La société assigne ensuite son fournisseur (et son assureur) en responsabilité pour défaut de conformité des produits livrés et indemnisation de son entier préjudice en résultant, déterminé sur la base du rapport d’expertise amiable préalable et non contradictoire.
II. Contestation de l’assureur du fournisseur.
L’assureur du fournisseur fait valoir que : « Le Juge ne peut se fonder exclusivement sur une expertise non judiciaire réalisée à la demande d’une partie dont l’autre partie soulève l’inopposabilité à son égard. (…) [En l’espèce les seules pièces corroborant l’expertise] étaient indissociables du rapport, de sorte que la Cour d’appel, qui ne s’est pas fondée sur des éléments extérieurs qui le complétaient, a violé l’article 16 du Code de procédure civile ».
III. Réponse de la Cour de cassation.
La Cour de cassation rejette ce pourvoi (sans renvoyer).
Elle tranche définitivement comme suit :
« Le Juge peut fonder son appréciation sur un rapport d’expertise non-judiciaire réalisée à la demande de l’une des parties, dès lors que le contenu de ce document est corroboré par des pièces, fussent-elles annexées au rapport, qui ne sont pas l’œuvre de l’Expert.
Après avoir relevé que, selon le rapport d’expertise établi [à la demande de la requérante], le préjudice subi, qui comprend le coût des marchandises immobilisées ou retirées du marché, les frais de retrait et de destruction des marchandises frappées d’interdiction, les coûts de réhabilitation et les pertes de bénéfice, s’élève à la somme de 7 008 271 €, l’arrêt retient que ce rapport est corroboré par les documents comptables, commandes, factures et avoirs de la [requérante] qui y sont annexées et sur lesquels l’Expert a fondé ses conclusions.
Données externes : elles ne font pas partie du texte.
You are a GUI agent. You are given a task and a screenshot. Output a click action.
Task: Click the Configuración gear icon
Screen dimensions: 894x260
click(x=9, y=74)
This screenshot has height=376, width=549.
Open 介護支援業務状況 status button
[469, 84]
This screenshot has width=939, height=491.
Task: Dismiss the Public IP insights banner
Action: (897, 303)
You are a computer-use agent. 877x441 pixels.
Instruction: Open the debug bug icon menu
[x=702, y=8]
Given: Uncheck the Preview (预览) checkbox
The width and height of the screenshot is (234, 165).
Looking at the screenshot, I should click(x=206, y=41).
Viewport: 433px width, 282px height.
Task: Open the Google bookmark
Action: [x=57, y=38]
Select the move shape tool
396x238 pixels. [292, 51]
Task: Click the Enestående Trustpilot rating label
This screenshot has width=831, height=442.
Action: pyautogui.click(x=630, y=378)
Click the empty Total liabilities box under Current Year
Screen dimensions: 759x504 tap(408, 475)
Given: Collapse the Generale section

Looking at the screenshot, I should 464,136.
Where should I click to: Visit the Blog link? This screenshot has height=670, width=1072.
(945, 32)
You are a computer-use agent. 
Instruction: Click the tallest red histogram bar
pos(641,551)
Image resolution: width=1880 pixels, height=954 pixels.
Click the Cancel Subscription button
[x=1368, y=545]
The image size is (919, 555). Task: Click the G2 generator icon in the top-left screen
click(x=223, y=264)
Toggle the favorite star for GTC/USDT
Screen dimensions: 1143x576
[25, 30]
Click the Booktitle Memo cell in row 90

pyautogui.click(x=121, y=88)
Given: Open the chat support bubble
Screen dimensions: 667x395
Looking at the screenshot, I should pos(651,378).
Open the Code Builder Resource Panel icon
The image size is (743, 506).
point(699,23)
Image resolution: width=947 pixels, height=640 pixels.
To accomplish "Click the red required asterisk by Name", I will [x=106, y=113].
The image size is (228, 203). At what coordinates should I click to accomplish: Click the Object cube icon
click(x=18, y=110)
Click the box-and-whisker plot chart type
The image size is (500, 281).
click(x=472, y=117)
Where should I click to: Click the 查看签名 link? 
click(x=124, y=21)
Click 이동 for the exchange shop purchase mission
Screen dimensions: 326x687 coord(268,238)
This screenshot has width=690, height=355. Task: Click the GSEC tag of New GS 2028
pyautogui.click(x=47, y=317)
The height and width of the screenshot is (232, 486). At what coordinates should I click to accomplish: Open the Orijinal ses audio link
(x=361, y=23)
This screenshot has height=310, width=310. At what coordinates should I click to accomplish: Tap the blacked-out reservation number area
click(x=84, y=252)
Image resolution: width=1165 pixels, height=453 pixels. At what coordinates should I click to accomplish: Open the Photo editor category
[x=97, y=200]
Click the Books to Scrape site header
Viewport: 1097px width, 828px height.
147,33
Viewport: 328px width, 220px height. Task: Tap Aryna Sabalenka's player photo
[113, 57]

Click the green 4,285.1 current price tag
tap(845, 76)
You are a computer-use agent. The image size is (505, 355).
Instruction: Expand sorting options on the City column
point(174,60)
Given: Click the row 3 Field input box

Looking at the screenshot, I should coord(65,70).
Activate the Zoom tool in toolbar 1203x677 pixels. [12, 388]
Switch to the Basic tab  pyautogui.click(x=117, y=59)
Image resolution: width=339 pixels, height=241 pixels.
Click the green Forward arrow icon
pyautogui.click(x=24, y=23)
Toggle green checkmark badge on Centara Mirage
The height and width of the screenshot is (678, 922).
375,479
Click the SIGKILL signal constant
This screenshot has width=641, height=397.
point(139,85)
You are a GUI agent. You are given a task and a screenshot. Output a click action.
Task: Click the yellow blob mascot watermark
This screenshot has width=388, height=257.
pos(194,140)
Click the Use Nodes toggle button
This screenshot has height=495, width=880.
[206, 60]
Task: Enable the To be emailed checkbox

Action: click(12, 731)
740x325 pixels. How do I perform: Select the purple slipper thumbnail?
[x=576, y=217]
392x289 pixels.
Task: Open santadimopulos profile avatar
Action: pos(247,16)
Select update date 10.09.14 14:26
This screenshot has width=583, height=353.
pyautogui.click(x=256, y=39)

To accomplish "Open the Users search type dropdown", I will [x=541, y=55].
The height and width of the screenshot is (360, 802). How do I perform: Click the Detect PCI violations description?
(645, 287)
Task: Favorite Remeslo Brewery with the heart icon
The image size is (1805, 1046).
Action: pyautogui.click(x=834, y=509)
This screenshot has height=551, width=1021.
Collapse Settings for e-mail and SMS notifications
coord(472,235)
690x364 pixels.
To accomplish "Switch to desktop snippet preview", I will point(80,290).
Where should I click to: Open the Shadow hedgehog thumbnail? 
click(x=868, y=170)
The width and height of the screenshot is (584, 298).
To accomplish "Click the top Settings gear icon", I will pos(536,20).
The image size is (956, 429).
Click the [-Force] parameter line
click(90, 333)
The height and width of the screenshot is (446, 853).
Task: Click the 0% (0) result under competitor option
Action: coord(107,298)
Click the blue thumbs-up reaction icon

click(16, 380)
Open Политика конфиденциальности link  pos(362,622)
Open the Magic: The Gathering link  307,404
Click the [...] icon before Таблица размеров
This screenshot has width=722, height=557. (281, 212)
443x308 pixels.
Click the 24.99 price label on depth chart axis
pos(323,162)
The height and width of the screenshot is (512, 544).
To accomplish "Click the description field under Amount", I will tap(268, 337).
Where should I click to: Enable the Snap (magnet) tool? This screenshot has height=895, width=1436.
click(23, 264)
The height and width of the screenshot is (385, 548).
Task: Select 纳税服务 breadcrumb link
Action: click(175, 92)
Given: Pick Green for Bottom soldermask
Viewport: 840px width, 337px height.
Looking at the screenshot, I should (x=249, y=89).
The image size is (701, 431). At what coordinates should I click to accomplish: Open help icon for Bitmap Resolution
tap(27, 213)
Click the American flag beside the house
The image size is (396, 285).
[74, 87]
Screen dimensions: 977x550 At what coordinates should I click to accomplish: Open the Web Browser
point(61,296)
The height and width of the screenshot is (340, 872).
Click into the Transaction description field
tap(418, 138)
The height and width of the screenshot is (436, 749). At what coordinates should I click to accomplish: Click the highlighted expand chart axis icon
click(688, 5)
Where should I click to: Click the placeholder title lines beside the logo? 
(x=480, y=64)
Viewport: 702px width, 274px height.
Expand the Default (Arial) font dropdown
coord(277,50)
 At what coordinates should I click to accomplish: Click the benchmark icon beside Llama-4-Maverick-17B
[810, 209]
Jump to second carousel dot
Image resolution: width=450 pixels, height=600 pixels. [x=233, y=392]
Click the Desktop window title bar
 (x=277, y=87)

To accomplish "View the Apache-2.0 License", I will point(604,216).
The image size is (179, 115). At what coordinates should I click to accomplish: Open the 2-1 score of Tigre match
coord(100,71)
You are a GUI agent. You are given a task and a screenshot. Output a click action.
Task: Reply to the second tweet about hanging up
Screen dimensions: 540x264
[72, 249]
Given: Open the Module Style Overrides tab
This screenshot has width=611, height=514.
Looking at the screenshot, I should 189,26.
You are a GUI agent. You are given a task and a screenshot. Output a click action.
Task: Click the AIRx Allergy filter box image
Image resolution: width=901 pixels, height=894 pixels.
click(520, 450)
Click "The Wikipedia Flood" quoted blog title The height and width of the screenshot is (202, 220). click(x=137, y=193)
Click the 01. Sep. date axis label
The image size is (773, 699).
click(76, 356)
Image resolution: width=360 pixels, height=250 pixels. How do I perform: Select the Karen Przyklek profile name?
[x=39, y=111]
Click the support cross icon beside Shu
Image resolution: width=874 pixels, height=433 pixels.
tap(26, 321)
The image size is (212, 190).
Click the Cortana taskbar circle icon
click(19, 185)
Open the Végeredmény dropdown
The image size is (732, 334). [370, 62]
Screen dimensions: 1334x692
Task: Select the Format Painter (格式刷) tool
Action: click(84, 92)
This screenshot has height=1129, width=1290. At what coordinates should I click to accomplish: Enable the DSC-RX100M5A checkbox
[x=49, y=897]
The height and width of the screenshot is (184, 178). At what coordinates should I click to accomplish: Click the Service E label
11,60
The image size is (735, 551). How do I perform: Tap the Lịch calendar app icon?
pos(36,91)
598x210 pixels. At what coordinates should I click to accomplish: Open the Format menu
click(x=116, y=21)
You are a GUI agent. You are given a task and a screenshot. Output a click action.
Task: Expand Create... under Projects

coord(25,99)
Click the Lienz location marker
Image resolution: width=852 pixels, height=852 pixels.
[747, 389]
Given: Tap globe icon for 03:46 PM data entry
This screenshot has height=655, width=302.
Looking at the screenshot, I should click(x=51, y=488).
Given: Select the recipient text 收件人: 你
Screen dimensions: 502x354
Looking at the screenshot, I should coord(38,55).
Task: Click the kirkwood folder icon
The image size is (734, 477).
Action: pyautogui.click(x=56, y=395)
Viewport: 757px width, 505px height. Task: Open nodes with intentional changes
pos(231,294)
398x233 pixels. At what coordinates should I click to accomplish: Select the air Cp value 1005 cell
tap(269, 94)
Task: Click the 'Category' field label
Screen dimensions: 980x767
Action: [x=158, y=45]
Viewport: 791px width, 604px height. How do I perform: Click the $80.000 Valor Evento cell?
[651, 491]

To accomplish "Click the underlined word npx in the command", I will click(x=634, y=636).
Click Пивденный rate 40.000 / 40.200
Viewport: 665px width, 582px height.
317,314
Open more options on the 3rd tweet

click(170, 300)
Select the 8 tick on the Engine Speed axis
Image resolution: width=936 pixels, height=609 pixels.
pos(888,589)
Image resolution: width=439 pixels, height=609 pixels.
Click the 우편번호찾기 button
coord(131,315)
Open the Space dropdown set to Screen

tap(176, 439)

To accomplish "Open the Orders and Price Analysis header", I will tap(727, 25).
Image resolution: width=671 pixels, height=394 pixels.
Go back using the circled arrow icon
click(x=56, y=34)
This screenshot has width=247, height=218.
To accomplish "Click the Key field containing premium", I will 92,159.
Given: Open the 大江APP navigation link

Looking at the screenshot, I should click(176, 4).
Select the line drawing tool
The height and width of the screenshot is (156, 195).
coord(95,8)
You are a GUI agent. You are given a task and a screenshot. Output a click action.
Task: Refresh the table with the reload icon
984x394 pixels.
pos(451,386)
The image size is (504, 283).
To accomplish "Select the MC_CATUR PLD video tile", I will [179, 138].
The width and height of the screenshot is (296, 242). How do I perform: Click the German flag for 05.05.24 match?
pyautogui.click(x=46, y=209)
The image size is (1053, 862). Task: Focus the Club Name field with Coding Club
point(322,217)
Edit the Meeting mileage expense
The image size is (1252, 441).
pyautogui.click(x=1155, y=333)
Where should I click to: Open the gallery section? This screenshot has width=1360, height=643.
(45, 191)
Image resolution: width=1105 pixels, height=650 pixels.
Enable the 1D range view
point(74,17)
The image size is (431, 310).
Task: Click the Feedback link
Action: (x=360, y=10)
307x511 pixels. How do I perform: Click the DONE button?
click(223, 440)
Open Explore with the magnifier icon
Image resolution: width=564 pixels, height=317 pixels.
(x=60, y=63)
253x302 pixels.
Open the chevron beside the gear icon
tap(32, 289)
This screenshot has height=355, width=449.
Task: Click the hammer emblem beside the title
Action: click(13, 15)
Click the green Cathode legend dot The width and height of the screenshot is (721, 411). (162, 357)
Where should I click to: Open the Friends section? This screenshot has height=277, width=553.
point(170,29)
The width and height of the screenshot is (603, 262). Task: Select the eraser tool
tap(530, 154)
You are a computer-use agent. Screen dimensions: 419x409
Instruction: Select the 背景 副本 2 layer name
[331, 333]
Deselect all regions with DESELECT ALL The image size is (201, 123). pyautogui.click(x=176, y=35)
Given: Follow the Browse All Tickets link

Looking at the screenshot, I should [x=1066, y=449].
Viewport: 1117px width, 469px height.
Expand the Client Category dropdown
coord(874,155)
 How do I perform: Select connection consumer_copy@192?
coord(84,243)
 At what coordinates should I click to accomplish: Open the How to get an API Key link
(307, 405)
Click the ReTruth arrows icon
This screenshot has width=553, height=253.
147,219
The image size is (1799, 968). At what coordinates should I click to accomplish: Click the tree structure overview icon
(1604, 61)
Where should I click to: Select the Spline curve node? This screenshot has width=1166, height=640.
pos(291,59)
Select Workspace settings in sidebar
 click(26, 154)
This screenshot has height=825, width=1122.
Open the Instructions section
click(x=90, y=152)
De ces constatations et appréciations, dont il résulte qu’elle s’est fondée sur une expertise non judiciaire dont le contenu était corroboré par des pièces qui, issues de la comptabilité de la [requérante], n’étaient pas l’œuvre de l’expert, c’est sans encourir le grief du moyen que la Cour d’appel a estimé les sommes devant être mises à la charge [du fournisseur et de son assureur].
Le moyen n’est donc pas fondé.
Par ces motifs, la Cour :
Rejette le pourvoi ; … »
IV. Conclusion : apport de l’arrêt.
La Cour de cassation confirme avec force le caractère probant du rapport d’expertise amiable, y compris non-contradictoire et réalisé à la demande de la partie requérante, dès lors que ce rapport est corroboré par d’autres pièces versées aux débats.
Il n’importe pas que lesdites pièces soient annexées ou séparées du rapport : il importe qu’elles ne soient pas l’œuvre de l’expert, mais qu’elles viennent confirmer ses conclusions.
Des documents comptables, commandes et factures revêtent par ailleurs un certain caractère « officiel » venant assoir le préjudice invoqué.
Il s’agit d’une véritable mise en avant de la valeur probante de l’expertise amiable, qui s’inscrit dans la tendance des dernières années qui favorise l’amiable au judiciaire.
Au regard de l’engorgement des tribunaux et de la longueur des procédures contentieuses, cet arrêt bienvenu pourrait permettre de simplifier et d’accélérer l’obtention de décisions de justice, en réduisant le recours systématique à l’expertise judiciaire préalable, longue et coûteuse.
Le tout, bien entendu, en conservant le principe des échanges contradictoires en cours de procédure comme garde-fou, le défendeur devant pouvoir contester l’expertise amiable et rapporter la preuve de conclusions contraires à son profit le cas échéant.